And without any further word, he threw his leg over the casement and disappeared.
Charlotte didn’t give a tinker’s damn. She was here, in Dand’s arms, and they were both alive. Against all odds, they had lived. She started weeping and then sobbing, and finally buried her face against his broad, bloodied chest and burst into full-blown tears.
“What is this, Lottie?” She heard him murmur tenderly into the crown of her head. “Why, I do begin to suspect you aren’t so tough after all.”
His gentle teasing brought her back to herself.
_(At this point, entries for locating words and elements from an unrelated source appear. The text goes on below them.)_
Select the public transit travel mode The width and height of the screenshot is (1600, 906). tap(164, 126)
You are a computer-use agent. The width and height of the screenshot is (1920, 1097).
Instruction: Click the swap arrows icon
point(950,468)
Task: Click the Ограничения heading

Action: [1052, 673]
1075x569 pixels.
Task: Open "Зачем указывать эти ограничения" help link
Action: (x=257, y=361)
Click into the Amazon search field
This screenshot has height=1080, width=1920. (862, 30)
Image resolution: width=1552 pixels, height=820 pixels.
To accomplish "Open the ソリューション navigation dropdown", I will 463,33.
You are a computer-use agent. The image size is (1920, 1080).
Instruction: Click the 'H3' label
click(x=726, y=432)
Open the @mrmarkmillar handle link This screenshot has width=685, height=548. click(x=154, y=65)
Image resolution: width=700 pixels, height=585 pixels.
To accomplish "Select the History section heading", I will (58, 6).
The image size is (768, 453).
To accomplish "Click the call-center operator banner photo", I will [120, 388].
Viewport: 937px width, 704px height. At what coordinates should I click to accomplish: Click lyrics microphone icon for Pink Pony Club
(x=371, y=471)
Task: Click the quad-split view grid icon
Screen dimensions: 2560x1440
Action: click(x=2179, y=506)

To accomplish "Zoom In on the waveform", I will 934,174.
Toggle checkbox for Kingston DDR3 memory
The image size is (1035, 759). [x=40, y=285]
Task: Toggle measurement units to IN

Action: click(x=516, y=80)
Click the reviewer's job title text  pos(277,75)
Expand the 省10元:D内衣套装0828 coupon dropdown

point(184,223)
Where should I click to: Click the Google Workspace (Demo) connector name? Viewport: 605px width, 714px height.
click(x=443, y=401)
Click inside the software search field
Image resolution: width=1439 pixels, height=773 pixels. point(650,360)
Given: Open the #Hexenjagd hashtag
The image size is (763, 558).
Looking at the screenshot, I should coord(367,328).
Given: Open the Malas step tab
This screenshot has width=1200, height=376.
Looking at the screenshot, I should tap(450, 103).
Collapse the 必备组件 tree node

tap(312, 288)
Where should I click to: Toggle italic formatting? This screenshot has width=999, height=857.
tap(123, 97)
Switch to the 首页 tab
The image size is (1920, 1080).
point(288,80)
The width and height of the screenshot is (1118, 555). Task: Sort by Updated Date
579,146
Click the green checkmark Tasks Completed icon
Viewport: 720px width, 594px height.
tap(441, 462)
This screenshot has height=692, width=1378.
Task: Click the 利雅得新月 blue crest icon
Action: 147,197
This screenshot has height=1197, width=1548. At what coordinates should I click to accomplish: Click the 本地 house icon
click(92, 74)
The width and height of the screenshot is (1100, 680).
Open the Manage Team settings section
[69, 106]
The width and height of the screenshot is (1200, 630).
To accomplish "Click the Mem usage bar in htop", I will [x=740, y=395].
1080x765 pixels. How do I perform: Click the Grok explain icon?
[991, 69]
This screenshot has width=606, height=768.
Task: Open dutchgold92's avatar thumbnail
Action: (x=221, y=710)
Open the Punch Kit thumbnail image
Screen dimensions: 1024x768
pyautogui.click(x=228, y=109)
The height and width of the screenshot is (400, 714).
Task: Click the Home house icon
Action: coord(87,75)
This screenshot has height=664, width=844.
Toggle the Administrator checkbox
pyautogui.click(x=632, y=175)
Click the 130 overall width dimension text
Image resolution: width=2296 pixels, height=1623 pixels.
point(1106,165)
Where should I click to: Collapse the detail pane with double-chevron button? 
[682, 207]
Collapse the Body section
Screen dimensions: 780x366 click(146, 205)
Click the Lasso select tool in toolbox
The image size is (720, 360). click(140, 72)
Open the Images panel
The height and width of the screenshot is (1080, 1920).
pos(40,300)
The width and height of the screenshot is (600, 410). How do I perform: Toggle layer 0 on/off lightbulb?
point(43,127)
She was Charlotte Nash, one of Society’s most coming chits, as fly to the time of day as a woman twice her age, a fluent temptress, a naughty wench, and an acknowledged heartbreaker. She lifted her face and drew Dand’s poor abused mouth down to hers, meeting it in a deep and lush kiss. If it hurt him he didn’t seem to mind, his untethered arm tightened about her lifting her up, crushing her to him.
After a long moment, she drew back, a little breathless, a little dazed.
“Lest you are uncertain about what that was, what
this
is,” she said in a triumphant voice, “let me make it clear for you. You are mine.
Mine.”
“My love,” he answered. “I never doubted it.”
It was exactly like when they were boys and had escaped the abbey to play in the old castle ruins on the moors. The same type of stone, the same sturdy thick vines to grapple and swing from. The same sense of freedom and adventure and
rightness.
Except…there would be no other lads waiting for him at the bottom. No long companionable journey back under the star-splashed skies. Nothing.
All he had ever wanted was to go home. For things to be as they once were. Was that too much to ask?
He groped for a foothold on the heavy vine and slipped, catching himself at the last moment and that is when he saw it. Improbable. No,
impossible,
but there it was, just above him and a few feet over, shining in the early dawn light with all the grace and beauty of his long-lost boyhood, a yellow rose, a little dew trembling like a tear on one tenderly curving petal. With a sigh of wonder, he pulled himself up, stretching to reach it and felt the vine beneath him crack. He didn’t care.
He strained further out, his fingertips brushing the velvety bloom, stretching, stretching…He seized it and the thorns hidden beneath the glossy leaves plunged deep into the meat of his palm. With a gasp he snatched his hand back, having captured his prize.
It was beautiful. The one utterly perfect thing in a world of regret and disappointment—
With a sound like a sob, the vine beneath his feet gave way completely.
He never felt himself hit the ground.
Kit and Ram burst through the door, pistol and sword drawn. They found themselves in an empty room. Except for Dand, who was holding Charlotte as though he would never let her go. And kissing her.
Kit lowered his pistol and cleared his throat.
The manacled man raised his head. “You’re late,” he said tersely. “Charlotte could have been killed waiting for you two to make your appearance.”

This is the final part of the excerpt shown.